The server has a separate pool of worker threads that will process each request in the queue concurrently.
My problem is that after I get a specific file, I need to pass it back to the connecting node (using the same Thrift connection). However, I'm not sure how to do that since the requests are handled by separate worker threads. Here's the order of steps.
// node calls this supernode method (via Thrift RPC)

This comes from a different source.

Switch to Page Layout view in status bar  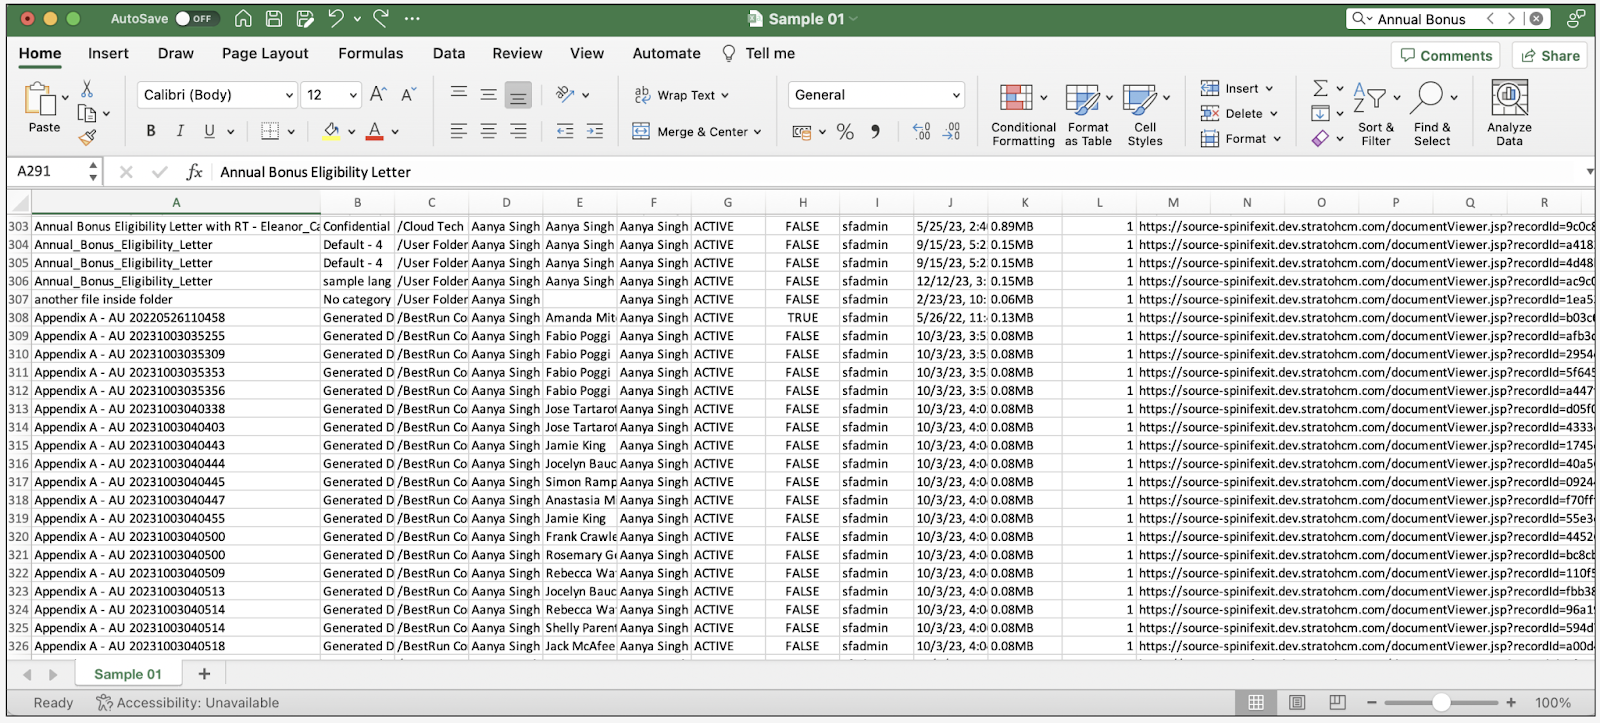pos(1297,703)
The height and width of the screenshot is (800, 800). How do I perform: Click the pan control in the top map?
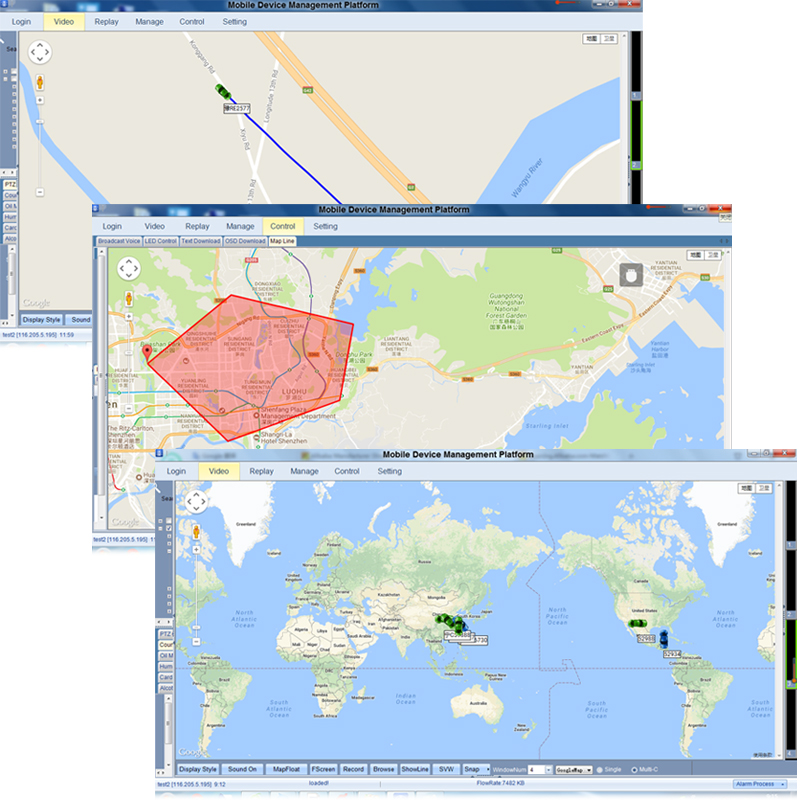click(x=40, y=53)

Request connect(Request req) {
queue.put(req)
return req;
}
// Inside Worker Thread class (which is inside supernode)
public void run() {
try {
while ( true ) {
Request req = queue.take();
processRequest(req);
}
}
catch ( InterruptedException ie ) {
// just terminate
}
}
Basically, I'm trying to figure out how I can send something back to the same Thrift socket inside processRequest
Any help would be much appreciated!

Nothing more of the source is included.